SEZIONE DI TESTO
____

Il prototipo del valsabbino
di Pseudosofos

Capita immancabilmente, ogni anno scolastico, che alcuni studenti mi chiedano che cosa penso della bestemmia


Intendiamoci: nella stragrande maggioranza dei casi la domanda sulla bestemmia non è posta per reale interesse sull’argomento. Se si vuole essere realisti (come chi scrive desidera), è necessario riconoscere che l’intento sotteso a quesiti simili è solo quello di far perder tempo all’insegnante al posto di far lezione.

Rispetto all’interesse sulla bestemmia, succede anche che gli studenti della stessa classe pongano la domanda di anno in anno, come se non avessero mai ottenuto risposta.
Al che il dubbio ti viene: sarà solo un problema della loro naturale propensione a voler perder tempo, o c’è qualcosa in più che agisce in loro inconsciamente? Ovviamente, c’è di più.
Come non accorgersi, da insegnanti, che i nostri adolescenti vivono in una società che tende a distrarli continuamente, a non far far loro attenzione pressoché a nulla, tranne alla Playstation, alle chiacchiere sui social e al sesso?

Per inciso: la società in cui vivono dipende anche da noi adulti, dal mondo che costruiamo e in cui poi li facciamo vivere.

____

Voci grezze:
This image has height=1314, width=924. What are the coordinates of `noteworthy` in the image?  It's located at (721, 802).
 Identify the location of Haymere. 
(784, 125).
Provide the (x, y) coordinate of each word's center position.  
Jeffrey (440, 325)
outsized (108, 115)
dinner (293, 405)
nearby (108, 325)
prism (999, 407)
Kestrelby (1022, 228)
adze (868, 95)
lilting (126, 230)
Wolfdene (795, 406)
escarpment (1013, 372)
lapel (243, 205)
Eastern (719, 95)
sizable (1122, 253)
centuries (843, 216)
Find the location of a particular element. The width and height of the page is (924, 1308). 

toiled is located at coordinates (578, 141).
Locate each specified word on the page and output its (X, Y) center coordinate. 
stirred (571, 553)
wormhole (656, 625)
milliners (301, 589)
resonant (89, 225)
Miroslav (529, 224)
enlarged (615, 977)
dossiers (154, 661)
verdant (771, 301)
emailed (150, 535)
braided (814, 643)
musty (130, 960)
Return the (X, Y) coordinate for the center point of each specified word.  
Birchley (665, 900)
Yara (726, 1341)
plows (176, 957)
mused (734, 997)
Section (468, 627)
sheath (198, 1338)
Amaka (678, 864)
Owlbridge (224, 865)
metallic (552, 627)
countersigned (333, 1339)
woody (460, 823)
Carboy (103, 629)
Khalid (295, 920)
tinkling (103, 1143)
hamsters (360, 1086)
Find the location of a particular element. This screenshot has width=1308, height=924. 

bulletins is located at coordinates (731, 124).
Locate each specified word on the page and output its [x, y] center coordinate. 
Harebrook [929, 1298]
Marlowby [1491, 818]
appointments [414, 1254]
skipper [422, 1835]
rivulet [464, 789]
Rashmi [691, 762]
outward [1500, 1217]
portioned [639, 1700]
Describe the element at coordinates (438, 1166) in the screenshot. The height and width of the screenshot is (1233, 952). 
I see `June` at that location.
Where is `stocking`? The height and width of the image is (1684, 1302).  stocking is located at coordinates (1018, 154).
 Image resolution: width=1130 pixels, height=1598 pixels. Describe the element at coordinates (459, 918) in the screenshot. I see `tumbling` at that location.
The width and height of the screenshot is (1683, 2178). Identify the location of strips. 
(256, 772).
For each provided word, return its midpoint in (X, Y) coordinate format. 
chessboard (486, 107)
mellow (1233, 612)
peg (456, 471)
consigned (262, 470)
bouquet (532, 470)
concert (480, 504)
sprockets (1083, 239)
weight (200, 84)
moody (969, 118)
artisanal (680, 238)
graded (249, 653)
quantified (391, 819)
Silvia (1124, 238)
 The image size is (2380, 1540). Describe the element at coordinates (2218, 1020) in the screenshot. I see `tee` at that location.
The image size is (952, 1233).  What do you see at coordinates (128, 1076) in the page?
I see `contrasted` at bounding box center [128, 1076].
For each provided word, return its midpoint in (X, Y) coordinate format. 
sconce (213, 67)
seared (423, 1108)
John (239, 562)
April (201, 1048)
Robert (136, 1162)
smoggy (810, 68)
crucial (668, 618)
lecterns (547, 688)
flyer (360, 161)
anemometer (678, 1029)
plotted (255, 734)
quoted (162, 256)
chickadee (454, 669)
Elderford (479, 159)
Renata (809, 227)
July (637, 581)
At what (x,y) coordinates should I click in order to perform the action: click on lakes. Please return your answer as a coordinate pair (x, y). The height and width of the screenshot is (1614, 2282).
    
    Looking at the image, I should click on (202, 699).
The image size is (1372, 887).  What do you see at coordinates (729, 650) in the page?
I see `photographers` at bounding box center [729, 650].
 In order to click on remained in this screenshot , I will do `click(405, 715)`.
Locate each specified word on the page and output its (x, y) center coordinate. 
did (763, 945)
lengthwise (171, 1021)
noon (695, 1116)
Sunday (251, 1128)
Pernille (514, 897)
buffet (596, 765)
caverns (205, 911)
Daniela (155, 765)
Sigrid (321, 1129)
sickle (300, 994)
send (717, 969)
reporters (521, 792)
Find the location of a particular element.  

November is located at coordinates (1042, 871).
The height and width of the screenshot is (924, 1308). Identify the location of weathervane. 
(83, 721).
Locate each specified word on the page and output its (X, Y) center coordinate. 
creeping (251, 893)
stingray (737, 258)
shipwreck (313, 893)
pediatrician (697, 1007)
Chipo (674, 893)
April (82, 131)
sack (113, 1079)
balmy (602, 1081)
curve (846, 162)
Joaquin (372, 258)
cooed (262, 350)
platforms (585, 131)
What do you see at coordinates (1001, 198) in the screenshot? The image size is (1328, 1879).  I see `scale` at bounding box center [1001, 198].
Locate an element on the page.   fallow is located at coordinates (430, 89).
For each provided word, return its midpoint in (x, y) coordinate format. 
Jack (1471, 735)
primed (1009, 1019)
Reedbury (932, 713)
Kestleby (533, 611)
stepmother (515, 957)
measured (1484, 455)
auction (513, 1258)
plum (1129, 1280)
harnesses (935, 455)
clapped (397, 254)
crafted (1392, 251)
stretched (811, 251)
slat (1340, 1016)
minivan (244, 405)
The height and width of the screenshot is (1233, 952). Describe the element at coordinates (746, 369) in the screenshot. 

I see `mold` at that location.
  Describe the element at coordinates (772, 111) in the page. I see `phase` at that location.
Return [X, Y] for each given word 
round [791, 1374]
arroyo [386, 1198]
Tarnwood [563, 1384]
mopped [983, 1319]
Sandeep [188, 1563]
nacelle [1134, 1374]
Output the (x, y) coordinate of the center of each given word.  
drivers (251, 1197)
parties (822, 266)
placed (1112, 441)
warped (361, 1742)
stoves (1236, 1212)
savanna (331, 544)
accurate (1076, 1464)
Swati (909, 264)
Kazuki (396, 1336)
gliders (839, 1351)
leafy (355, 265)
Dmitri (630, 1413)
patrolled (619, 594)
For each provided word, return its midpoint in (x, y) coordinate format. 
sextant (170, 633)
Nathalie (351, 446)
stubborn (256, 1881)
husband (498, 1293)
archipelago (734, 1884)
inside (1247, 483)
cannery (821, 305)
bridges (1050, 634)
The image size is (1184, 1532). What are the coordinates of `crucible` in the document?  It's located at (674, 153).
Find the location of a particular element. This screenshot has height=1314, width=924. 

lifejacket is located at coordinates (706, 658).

____

COSA SI CHIEDE
Prosegui il testo sugli studenti che chiedono all'insegnante della bestemmia, riprendendo dopo la sua ultima frase. Le voci non servono a nulla in questo caso.

RISPOSTA SCRITTA
Perciò nella nostra società, in cui praticamente ogni giovane ha qualche disturbo dell’attenzione, figuriamoci se essi possano riuscire a concentrarsi sulle risposte immediate alle loro sibilline domande.

Non vorrei, tuttavia, essere frainteso in ciò che vado scrivendo.

Ciò che intendo fare qui non è una critica agli studenti e al loro essere simpaticamente filibustieri. È, piuttosto, il tentativo di togliermi di mezzo l’impiccio del quesito sulla bestemmia una volta per tutte.

Di modo che, la prossima volta che qualcuno mi domanderà in merito, io potrò beatamente rispondere: “Benissimo! Sei interessato a conoscere cosa penso sulla bestemmia? Davvero? Ne sei assolutamente sicuro? Bene: vai a leggere l’apposita filosoficheria di Pseudosofos sul sito vallesabbianews.it”.

Ora mi gusto la previsione di quel momento e, mentre scrivo, sono pervaso da un senso di relax, come quando, dopo aver portato una pesante basa di fieno sulla schiena dall’argine di un prato fino al fienile, con l’appoggiarla a terra ci si sente delicatamente risollevati verso l’alto.

Con questo senso di sollievo, sono ben disposto a raccontare che cosa penso della bestemmia. Raccontare, sì: non spiegare.
Le cose importanti non sono spiegabili, cosa che spesso noi insegnanti dimentichiamo. Vanno solo osservate per ciò che sono attraverso la lente delle parole. Fra gli scopi del racconto c’è quello di mettere in luce con chiarezza qualcosa grazie all’uso della fantasia.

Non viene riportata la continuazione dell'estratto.